Given request:
Write out each of the rows below line for line, with no changes.

══════════════════════════════

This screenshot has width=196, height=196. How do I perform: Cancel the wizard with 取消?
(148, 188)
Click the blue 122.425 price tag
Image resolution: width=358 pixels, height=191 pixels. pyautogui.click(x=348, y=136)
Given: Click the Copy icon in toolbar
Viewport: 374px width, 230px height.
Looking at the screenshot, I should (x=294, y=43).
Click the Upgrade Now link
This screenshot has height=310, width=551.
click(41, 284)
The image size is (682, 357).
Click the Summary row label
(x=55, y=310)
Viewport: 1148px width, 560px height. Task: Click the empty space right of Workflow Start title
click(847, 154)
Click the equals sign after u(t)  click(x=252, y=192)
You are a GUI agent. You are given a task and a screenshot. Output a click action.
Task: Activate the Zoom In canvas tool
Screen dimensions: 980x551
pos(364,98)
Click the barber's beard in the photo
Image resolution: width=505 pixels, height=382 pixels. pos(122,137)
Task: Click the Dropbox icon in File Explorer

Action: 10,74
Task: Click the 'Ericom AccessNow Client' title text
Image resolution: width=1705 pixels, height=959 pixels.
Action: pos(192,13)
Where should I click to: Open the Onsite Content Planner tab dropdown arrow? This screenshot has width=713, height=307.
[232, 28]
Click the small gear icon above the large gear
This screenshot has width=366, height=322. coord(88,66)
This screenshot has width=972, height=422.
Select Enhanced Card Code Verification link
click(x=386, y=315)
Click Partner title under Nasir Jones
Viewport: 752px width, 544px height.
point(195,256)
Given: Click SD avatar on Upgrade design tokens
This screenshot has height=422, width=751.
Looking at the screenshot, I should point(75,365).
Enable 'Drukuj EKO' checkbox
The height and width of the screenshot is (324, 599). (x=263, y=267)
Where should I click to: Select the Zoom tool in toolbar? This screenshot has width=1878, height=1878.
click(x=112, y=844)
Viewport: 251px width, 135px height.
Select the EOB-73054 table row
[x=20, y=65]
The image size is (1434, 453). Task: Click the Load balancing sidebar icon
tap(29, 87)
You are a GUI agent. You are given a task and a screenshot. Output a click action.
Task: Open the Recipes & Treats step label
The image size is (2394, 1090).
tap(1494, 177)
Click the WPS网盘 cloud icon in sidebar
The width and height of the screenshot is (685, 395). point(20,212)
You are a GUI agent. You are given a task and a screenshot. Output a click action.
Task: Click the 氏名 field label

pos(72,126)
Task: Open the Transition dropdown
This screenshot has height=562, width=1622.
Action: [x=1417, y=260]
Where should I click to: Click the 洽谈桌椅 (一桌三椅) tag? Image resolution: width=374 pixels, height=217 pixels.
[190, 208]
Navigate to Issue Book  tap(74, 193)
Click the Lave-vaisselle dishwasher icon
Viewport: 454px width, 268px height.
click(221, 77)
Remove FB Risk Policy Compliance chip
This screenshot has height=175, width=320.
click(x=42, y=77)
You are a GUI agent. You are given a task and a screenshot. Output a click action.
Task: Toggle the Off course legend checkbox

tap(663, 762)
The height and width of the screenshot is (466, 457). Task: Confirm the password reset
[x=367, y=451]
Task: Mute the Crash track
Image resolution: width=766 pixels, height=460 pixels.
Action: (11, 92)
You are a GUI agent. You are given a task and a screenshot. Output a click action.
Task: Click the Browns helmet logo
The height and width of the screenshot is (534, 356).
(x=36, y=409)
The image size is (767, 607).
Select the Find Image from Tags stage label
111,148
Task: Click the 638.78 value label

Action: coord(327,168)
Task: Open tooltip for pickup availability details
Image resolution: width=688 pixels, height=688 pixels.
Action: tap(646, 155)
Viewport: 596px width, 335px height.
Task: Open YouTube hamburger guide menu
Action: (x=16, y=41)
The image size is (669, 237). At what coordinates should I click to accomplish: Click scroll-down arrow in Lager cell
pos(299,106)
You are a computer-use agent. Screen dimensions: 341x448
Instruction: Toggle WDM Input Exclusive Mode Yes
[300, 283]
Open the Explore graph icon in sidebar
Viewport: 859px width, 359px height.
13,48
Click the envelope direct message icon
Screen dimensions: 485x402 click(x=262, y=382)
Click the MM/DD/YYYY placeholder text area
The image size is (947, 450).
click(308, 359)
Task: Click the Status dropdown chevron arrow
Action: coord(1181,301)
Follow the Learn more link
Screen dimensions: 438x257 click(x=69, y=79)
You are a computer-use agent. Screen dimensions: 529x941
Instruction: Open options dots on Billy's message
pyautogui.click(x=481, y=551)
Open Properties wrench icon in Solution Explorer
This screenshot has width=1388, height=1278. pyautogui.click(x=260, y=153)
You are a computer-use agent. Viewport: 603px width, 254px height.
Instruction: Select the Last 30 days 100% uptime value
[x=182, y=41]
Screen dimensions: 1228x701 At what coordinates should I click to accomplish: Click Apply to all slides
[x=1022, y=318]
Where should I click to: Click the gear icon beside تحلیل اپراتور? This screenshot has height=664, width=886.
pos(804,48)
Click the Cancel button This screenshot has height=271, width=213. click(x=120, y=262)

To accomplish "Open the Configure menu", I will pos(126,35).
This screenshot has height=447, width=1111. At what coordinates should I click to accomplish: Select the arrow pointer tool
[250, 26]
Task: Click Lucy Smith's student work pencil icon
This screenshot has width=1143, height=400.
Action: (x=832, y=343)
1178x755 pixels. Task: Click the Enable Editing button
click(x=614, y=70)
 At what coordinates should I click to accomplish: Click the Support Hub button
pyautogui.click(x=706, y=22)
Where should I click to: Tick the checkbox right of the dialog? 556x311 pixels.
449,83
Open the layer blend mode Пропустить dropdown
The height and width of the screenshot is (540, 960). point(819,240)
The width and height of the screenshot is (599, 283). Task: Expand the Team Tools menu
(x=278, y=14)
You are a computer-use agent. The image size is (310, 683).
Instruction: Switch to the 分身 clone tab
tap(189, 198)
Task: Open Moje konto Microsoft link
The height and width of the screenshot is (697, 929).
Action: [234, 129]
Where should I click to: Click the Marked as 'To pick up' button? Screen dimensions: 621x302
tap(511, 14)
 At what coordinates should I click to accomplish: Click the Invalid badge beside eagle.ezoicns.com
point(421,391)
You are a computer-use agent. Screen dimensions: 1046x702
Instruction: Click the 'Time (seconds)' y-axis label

══════════════════════════════

Completed task:
This screenshot has width=196, height=196. How do I perform: Cancel the wizard with 取消?
(148, 188)
Click the blue 122.425 price tag
Image resolution: width=358 pixels, height=191 pixels. pyautogui.click(x=348, y=136)
Given: Click the Copy icon in toolbar
Viewport: 374px width, 230px height.
Looking at the screenshot, I should (x=294, y=43).
Click the Upgrade Now link
This screenshot has height=310, width=551.
click(41, 284)
The image size is (682, 357).
Click the Summary row label
(x=55, y=310)
Viewport: 1148px width, 560px height. Task: Click the empty space right of Workflow Start title
click(847, 154)
Click the equals sign after u(t)  click(x=252, y=192)
You are a GUI agent. You are given a task and a screenshot. Output a click action.
Task: Activate the Zoom In canvas tool
Screen dimensions: 980x551
pos(364,98)
Click the barber's beard in the photo
Image resolution: width=505 pixels, height=382 pixels. pos(122,137)
Task: Click the Dropbox icon in File Explorer

Action: 10,74
Task: Click the 'Ericom AccessNow Client' title text
Image resolution: width=1705 pixels, height=959 pixels.
Action: pos(192,13)
Where should I click to: Open the Onsite Content Planner tab dropdown arrow? This screenshot has width=713, height=307.
[232, 28]
Click the small gear icon above the large gear
This screenshot has width=366, height=322. coord(88,66)
This screenshot has width=972, height=422.
Select Enhanced Card Code Verification link
click(x=386, y=315)
Click Partner title under Nasir Jones
Viewport: 752px width, 544px height.
point(195,256)
Given: Click SD avatar on Upgrade design tokens
This screenshot has height=422, width=751.
Looking at the screenshot, I should point(75,365).
Enable 'Drukuj EKO' checkbox
The height and width of the screenshot is (324, 599). (x=263, y=267)
Where should I click to: Select the Zoom tool in toolbar? This screenshot has width=1878, height=1878.
click(x=112, y=844)
Viewport: 251px width, 135px height.
Select the EOB-73054 table row
[x=20, y=65]
The image size is (1434, 453). Task: Click the Load balancing sidebar icon
tap(29, 87)
You are a GUI agent. You are given a task and a screenshot. Output a click action.
Task: Open the Recipes & Treats step label
The image size is (2394, 1090).
tap(1494, 177)
Click the WPS网盘 cloud icon in sidebar
The width and height of the screenshot is (685, 395). point(20,212)
You are a GUI agent. You are given a task and a screenshot. Output a click action.
Task: Click the 氏名 field label

pos(72,126)
Task: Open the Transition dropdown
This screenshot has height=562, width=1622.
Action: [x=1417, y=260]
Where should I click to: Click the 洽谈桌椅 (一桌三椅) tag? Image resolution: width=374 pixels, height=217 pixels.
[190, 208]
Navigate to Issue Book  tap(74, 193)
Click the Lave-vaisselle dishwasher icon
Viewport: 454px width, 268px height.
click(221, 77)
Remove FB Risk Policy Compliance chip
This screenshot has height=175, width=320.
click(x=42, y=77)
You are a GUI agent. You are given a task and a screenshot. Output a click action.
Task: Toggle the Off course legend checkbox

tap(663, 762)
The height and width of the screenshot is (466, 457). Task: Confirm the password reset
[x=367, y=451]
Task: Mute the Crash track
Image resolution: width=766 pixels, height=460 pixels.
Action: (11, 92)
You are a GUI agent. You are given a task and a screenshot. Output a click action.
Task: Click the Browns helmet logo
The height and width of the screenshot is (534, 356).
(x=36, y=409)
The image size is (767, 607).
Select the Find Image from Tags stage label
111,148
Task: Click the 638.78 value label

Action: coord(327,168)
Task: Open tooltip for pickup availability details
Image resolution: width=688 pixels, height=688 pixels.
Action: tap(646, 155)
Viewport: 596px width, 335px height.
Task: Open YouTube hamburger guide menu
Action: (x=16, y=41)
The image size is (669, 237). At what coordinates should I click to accomplish: Click scroll-down arrow in Lager cell
pos(299,106)
You are a computer-use agent. Screen dimensions: 341x448
Instruction: Toggle WDM Input Exclusive Mode Yes
[300, 283]
Open the Explore graph icon in sidebar
Viewport: 859px width, 359px height.
13,48
Click the envelope direct message icon
Screen dimensions: 485x402 click(x=262, y=382)
Click the MM/DD/YYYY placeholder text area
The image size is (947, 450).
click(308, 359)
Task: Click the Status dropdown chevron arrow
Action: coord(1181,301)
Follow the Learn more link
Screen dimensions: 438x257 click(x=69, y=79)
You are a computer-use agent. Screen dimensions: 529x941
Instruction: Open options dots on Billy's message
pyautogui.click(x=481, y=551)
Open Properties wrench icon in Solution Explorer
This screenshot has width=1388, height=1278. pyautogui.click(x=260, y=153)
You are a computer-use agent. Viewport: 603px width, 254px height.
Instruction: Select the Last 30 days 100% uptime value
[x=182, y=41]
Screen dimensions: 1228x701 At what coordinates should I click to accomplish: Click Apply to all slides
[x=1022, y=318]
Where should I click to: Click the gear icon beside تحلیل اپراتور? This screenshot has height=664, width=886.
pos(804,48)
Click the Cancel button This screenshot has height=271, width=213. click(x=120, y=262)

To accomplish "Open the Configure menu", I will pos(126,35).
This screenshot has height=447, width=1111. At what coordinates should I click to accomplish: Select the arrow pointer tool
[250, 26]
Task: Click Lucy Smith's student work pencil icon
This screenshot has width=1143, height=400.
Action: (x=832, y=343)
1178x755 pixels. Task: Click the Enable Editing button
click(x=614, y=70)
 At what coordinates should I click to accomplish: Click the Support Hub button
pyautogui.click(x=706, y=22)
Where should I click to: Tick the checkbox right of the dialog? 556x311 pixels.
449,83
Open the layer blend mode Пропустить dropdown
The height and width of the screenshot is (540, 960). point(819,240)
The width and height of the screenshot is (599, 283). Task: Expand the Team Tools menu
(x=278, y=14)
You are a computer-use agent. The image size is (310, 683).
Instruction: Switch to the 分身 clone tab
tap(189, 198)
Task: Open Moje konto Microsoft link
The height and width of the screenshot is (697, 929).
Action: [234, 129]
Where should I click to: Click the Marked as 'To pick up' button? Screen dimensions: 621x302
tap(511, 14)
 At what coordinates should I click to accomplish: Click the Invalid badge beside eagle.ezoicns.com
point(421,391)
You are a computer-use agent. Screen dimensions: 1046x702
Instruction: Click the 'Time (seconds)' y-axis label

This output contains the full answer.